Oregon’s 2021 legislative session was truly historic. The session began with a bleak economic outlook that was buoyed by a series of improved revenue projections and a one-time infusion of $2.6 billion in federal aid. Thanks to the advocacy of SEIU members and our partners, these resources translated into historic investments in our essential public services. While our campaign for Essential Worker Pay didn’t materialize before the session ended, SEIU 503 members racked up significant wins in 2021 that set us up to win good contracts and strengthen our communities. We also saw another first: (former) Representative and Freedom Foundation Senior Fellow Mike Nearman was expelled by his peers for allowing rioters into the Capitol.
Homecare and Personal Support
Homecare and Personal Support Workers were on the frontlines of the COVID-19 pandemic, continuing to serve their clients and consumers despite the risk to themselves and their families. The work of our members kept thousands of Oregonians out of congregate care settings devastated by COVID, undoubtedly saving countless lives throughout the last year. When the American Rescue Plan passed in March, our union jumped on a huge opportunity to ensure resources went to our members: the bill included a 10% increase to the FMAP (Medicaid) rate for Home and Community Based Care Services (HCBS). Through our members’ advocacy we were able to secure one-time pandemic payments and increased resources for wages and benefits. This year’s bargaining pot is $30.1 million, a 50% increase from 2019, which brings our total resources for bargaining our next contract to nearly $80 million.
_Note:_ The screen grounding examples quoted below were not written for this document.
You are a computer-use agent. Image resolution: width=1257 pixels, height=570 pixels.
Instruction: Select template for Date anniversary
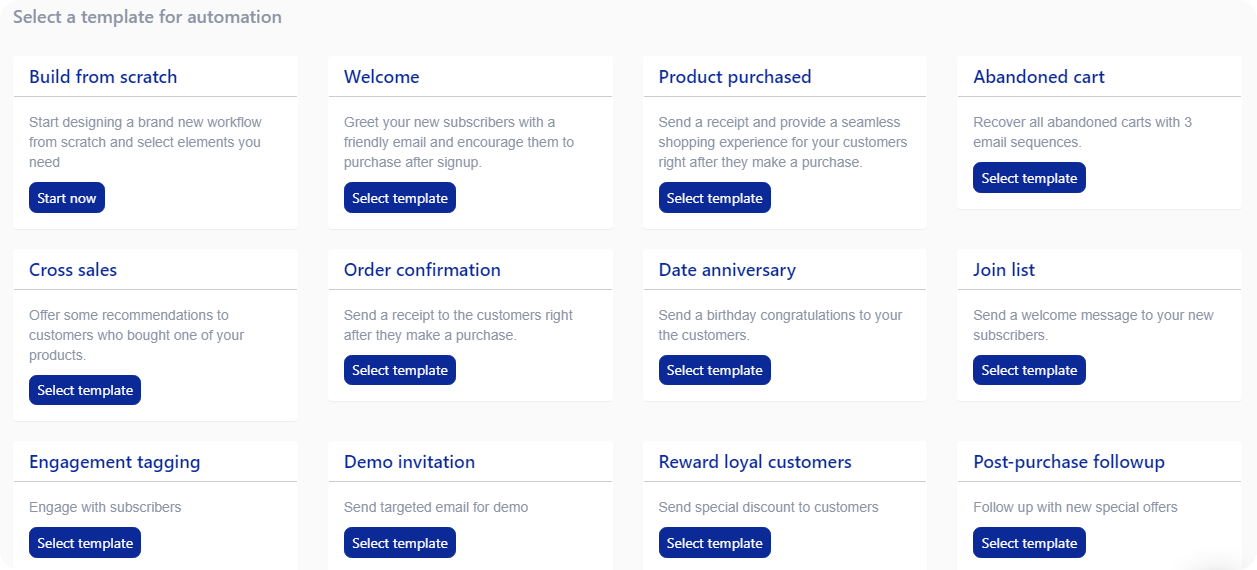coord(715,370)
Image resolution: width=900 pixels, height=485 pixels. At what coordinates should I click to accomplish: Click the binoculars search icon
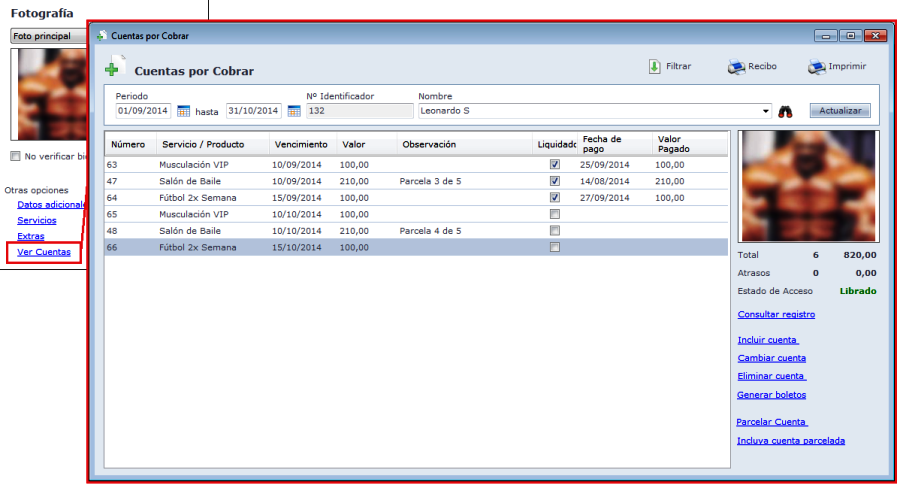click(786, 111)
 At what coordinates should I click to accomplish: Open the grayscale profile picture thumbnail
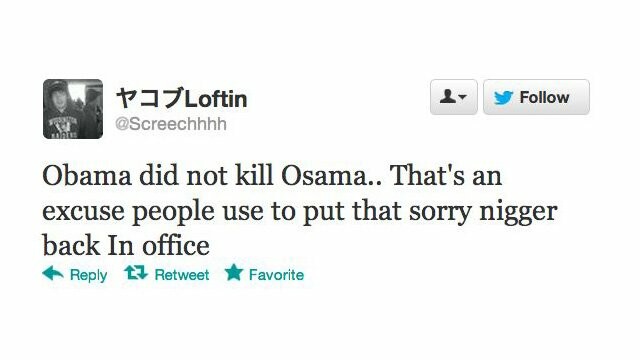click(x=73, y=109)
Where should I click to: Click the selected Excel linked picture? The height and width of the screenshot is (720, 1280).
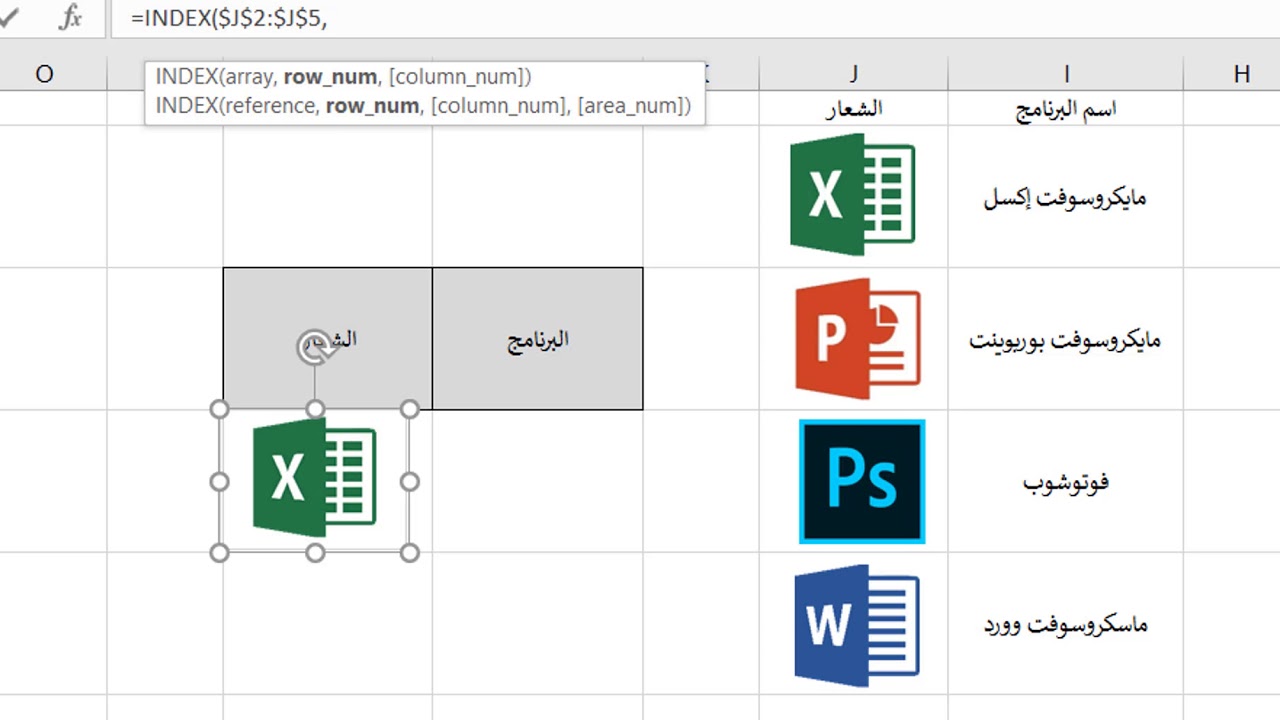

Nursing Homes and Long-Term Care
On the heels of a global pandemic that laid bare inadequacies in our state’s long-term care system, our union led an effort that resulted in Oregon Legislators taking a bold step forward to reform the way seniors and people with disabilities are supported in Oregon. A package of bills passed in the final days of the legislative session aim to address staffing issues (SB 266 and SB 714), lead to more transparency (SB 703), and provide access to healthcare for workers (SB 800) at Oregon’s long-term care facilities. In addition, legislators increased the amount of public funding going toward long-term care facilities with the intention of raising wages and creating opportunities for companies to invest in their infrastructure.
Senate Bill 800
Long-term care workers outpace Oregon’s general population when it comes to being under/uninsured. The last year has exposed how dangerous it can be when frontline healthcare workers don’t have access to meaningful healthcare. SB 800 invests $30 million to create a healthcare trust so that long-term care workers will have access to quality affordable healthcare. This will include people working in assisted living and other residential care settings like DD group homes and even private home care agencies.
Senate Bill 266
This bill codifies CMS requirements around meeting the 24-hour personal needs of residents and recipients of Medicaid. It clarifies what scheduled and unscheduled needs are when it comes to evaluating whether or not someone’s personal needs are being met. SB 266 requires that safe staffing levels be considered when any complaint or violation is being investigated
The policy also states that APD may impose an enhanced oversight and supervision program if a provider fails to meet the needs of residents, and participation of the enhanced oversight and supervision will be made publicly available.
Senate Bill 703
This bill will build clarity and representation in long-term care systems. It adds a direct care worker seat to the Quality Measurement Council, where the safe staffing acuity tool will be developed. It will produce a cost of care study that would build a more clear and transparent picture of what the cost of providing residential services are versus rates of reimbursements.
It requires that uniform disclosure statements are submitted to the state and made publicly available. This information helps residents and stakeholders understand services provided and the quality of care expected based on staffing, wages, and turnover.
Senate Bill 714
This bill creates safe staffing standards. It requires memory care-endorsed facilities to use an acuity-based staffing tool and makes other residential care facilities subject to an acuity-based staffing tool if they cannot prove they are staffing to safe levels after an investigation reveals they are not meeting the needs of residents. It also places safe staffing at the center of surveys and investigations conducted by the Oregon Department of Human Services.